| Your instructions |
Only the pictures are to be dropped; the rest of the data below is to be duplicated exactly.

Stored items:
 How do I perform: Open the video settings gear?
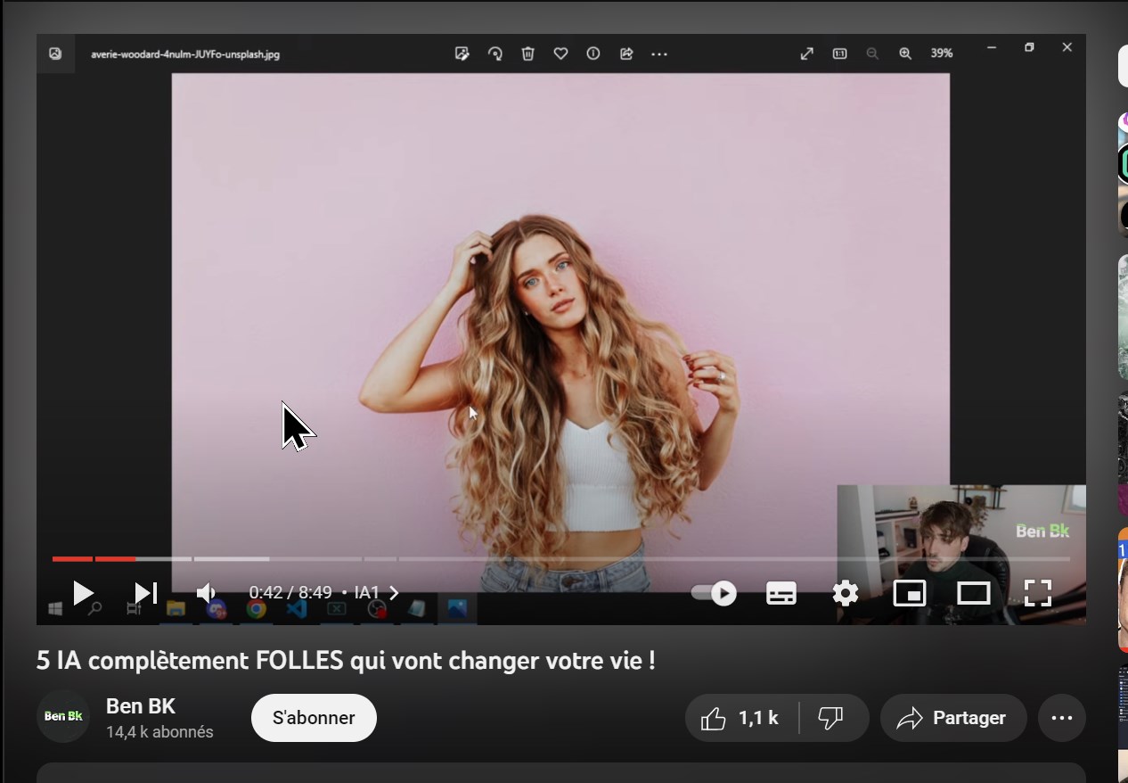tap(845, 593)
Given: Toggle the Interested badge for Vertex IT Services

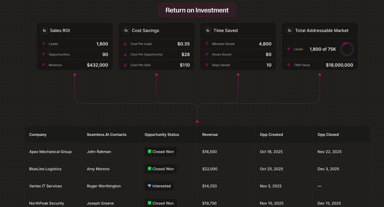Looking at the screenshot, I should click(159, 186).
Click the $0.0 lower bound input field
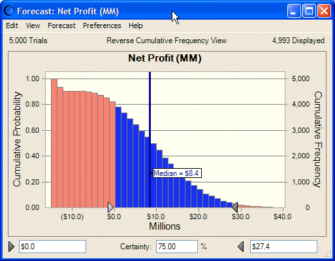The image size is (335, 261). (x=52, y=247)
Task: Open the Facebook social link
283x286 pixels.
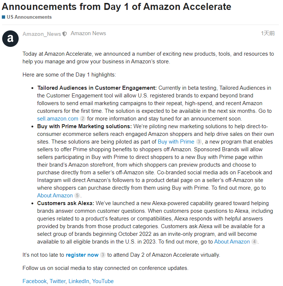Action: coord(35,281)
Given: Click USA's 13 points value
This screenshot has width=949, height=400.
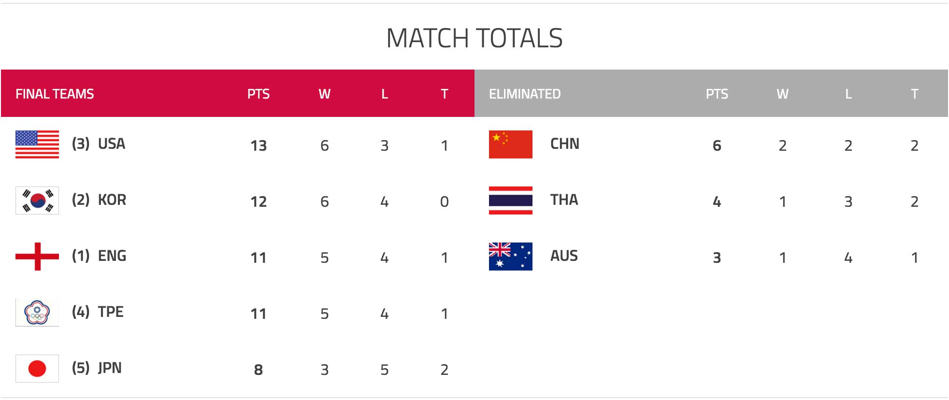Looking at the screenshot, I should click(259, 145).
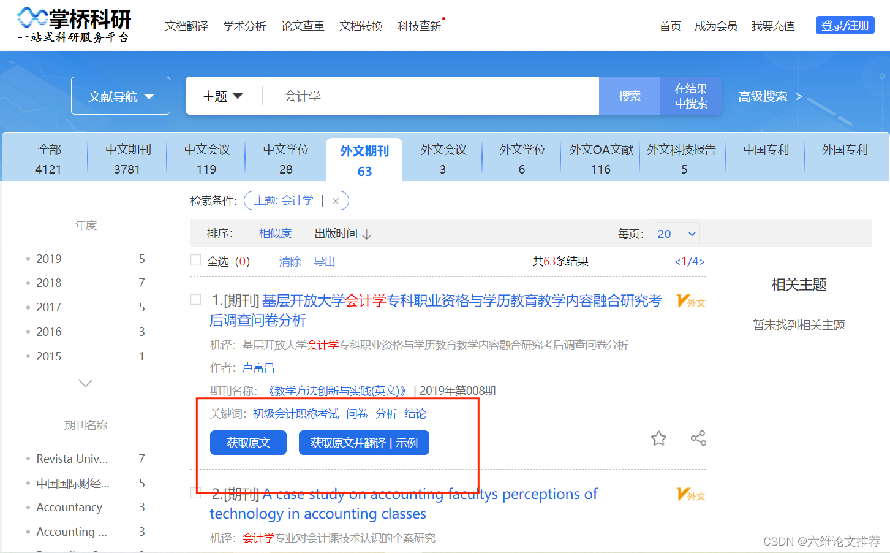The height and width of the screenshot is (553, 890).
Task: Star the first article as favorite
Action: (x=658, y=438)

| Solution for this problem |
 How do I perform: Open the video settings gear?
tap(845, 593)
Given: Toggle the Interested badge for Vertex IT Services

Looking at the screenshot, I should click(159, 186).
Click the $0.0 lower bound input field
The image size is (335, 261). (x=52, y=247)
Task: Open the Facebook social link
283x286 pixels.
Action: coord(35,281)
Given: Click USA's 13 points value
This screenshot has width=949, height=400.
Looking at the screenshot, I should click(259, 145).
The height and width of the screenshot is (553, 890).
Task: Star the first article as favorite
Action: (x=658, y=438)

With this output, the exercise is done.